*Extrahierter Text*.
====
# DemonHunter



## Deathtyrann (28. Oktober 2010)

Ich seh mich schon als DämonenJäger durch die Welt laufen nur hätte ihr da ein passenden name der auhc für eine amazone passt? da swenn das spiel vermutlich erts in 1000000000000000 jahrne rauskommt


----------



## Silmyiél (28. Oktober 2010)

würde sagen du bist am falschen ende des forums gelandet, Diablo III ist glaub ganz unten 

aber Sorceress <3


----------



## Davatar (28. Oktober 2010)

1. Falsches Forum (gibt nen extra Diablo-Teil)
2. Wozu sollen WIR DIR nen Namen aussuchen? Such Dir doch selbst einen aus...wenn das Spiel neu ist, ist noch kein Name vergeben, da kannst Du nehmen, was Du willst.
====
Einträge zum Zeigen auf Wörter und Elemente:
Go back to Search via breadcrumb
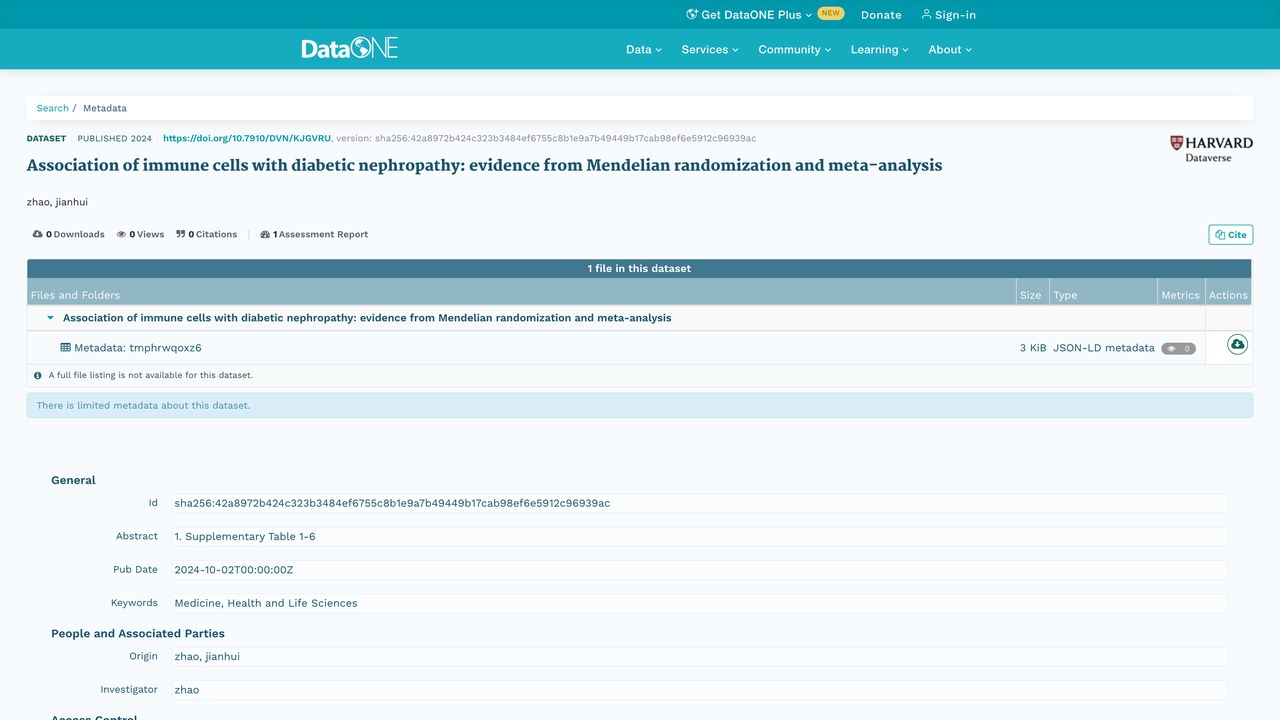This screenshot has height=720, width=1280. (x=53, y=108)
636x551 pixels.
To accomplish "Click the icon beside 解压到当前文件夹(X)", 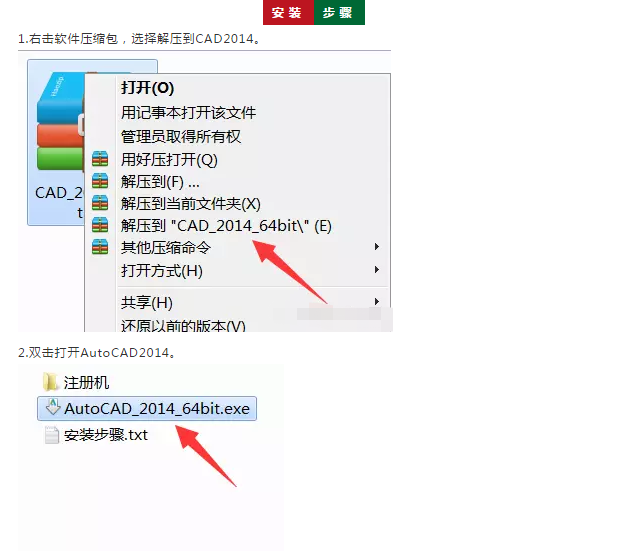I will tap(100, 203).
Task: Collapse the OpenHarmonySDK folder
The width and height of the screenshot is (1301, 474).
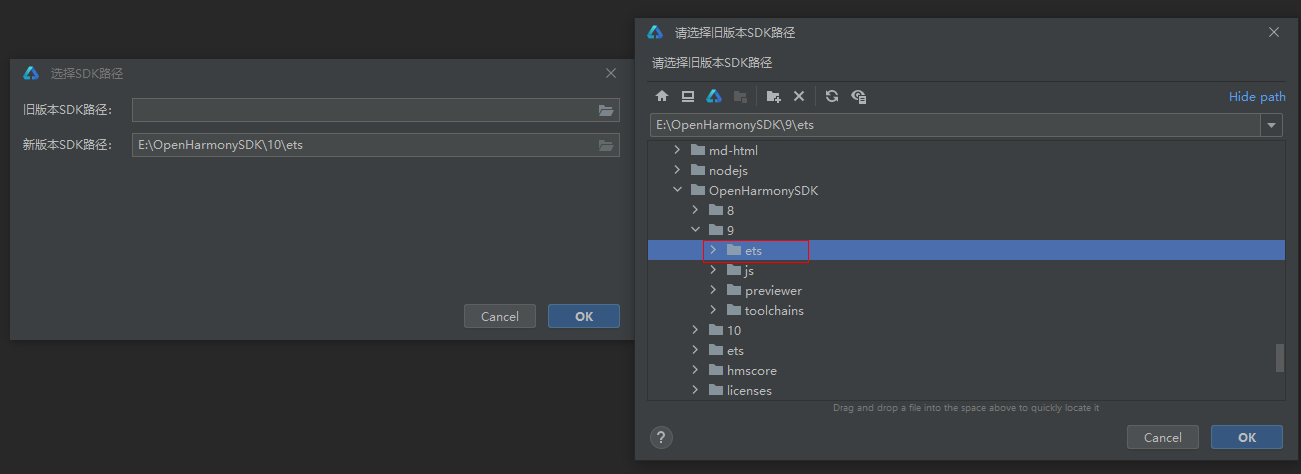Action: point(678,190)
====
*Die Aufgaben*.
A) Wie lautet im Forenthread über den Dämonenjäger-Namen die Stelle von „Ich seh mich“ bis „Silmyiél (28. Oktober 2010)“? Gib sie wörtlich wieder.
B) Wie geht der Forenthread über den Dämonenjäger-Namen nach seinem letzten Satz weiter? Setze ihn fort.
Die Zeilen werden für die Aufgaben nicht gebraucht.

*Lösungen*.
A)
Ich seh mich schon als DämonenJäger durch die Welt laufen nur hätte ihr da ein passenden name der auhc für eine amazone passt? da swenn das spiel vermutlich erts in 1000000000000000 jahrne rauskommt


----------



## Silmyiél (28. Oktober 2010)

B)
3. Ich empfehle mal ne Runde Bücher lesen, das stachelt die Phantasie an.


----------



## Haxxler (28. Oktober 2010)

Ich verschiebe mal...


----------



## Fanillia (19. November 2010)

der dämohunter soll hammer werden  freue mich schon


----------



## Maraxos (20. November 2010)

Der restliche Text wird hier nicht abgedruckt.